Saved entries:
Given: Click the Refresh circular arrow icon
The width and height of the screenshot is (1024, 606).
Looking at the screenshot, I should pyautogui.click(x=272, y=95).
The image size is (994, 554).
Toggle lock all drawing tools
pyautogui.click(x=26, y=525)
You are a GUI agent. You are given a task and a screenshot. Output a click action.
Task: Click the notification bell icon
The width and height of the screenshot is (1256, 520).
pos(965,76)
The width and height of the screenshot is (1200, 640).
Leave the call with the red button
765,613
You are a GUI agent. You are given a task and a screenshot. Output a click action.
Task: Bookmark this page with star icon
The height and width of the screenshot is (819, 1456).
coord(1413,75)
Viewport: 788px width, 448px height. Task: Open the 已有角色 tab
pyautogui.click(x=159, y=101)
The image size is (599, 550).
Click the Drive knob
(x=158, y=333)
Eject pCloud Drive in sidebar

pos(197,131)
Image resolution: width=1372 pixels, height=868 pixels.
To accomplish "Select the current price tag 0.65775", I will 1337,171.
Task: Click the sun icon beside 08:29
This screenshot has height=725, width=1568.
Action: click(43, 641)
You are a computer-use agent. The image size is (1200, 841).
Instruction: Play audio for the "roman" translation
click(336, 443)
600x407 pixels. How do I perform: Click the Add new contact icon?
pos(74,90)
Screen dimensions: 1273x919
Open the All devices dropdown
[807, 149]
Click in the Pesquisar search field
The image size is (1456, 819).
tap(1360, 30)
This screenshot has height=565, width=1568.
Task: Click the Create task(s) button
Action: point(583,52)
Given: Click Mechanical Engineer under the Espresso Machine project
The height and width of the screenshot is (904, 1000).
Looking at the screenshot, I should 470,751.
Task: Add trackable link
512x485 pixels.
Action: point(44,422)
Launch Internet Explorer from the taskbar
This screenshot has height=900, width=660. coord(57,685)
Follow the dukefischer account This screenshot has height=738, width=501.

What you should do:
The required result is an exact repeat of the records above from the line containing "Screen dimensions: 1273x919" to their final line.

Response:
Screen dimensions: 1273x919
Open the All devices dropdown
[807, 149]
Click in the Pesquisar search field
The image size is (1456, 819).
tap(1360, 30)
This screenshot has height=565, width=1568.
Task: Click the Create task(s) button
Action: point(583,52)
Given: Click Mechanical Engineer under the Espresso Machine project
The height and width of the screenshot is (904, 1000).
Looking at the screenshot, I should 470,751.
Task: Add trackable link
512x485 pixels.
Action: point(44,422)
Launch Internet Explorer from the taskbar
This screenshot has height=900, width=660. coord(57,685)
Follow the dukefischer account This screenshot has height=738, width=501.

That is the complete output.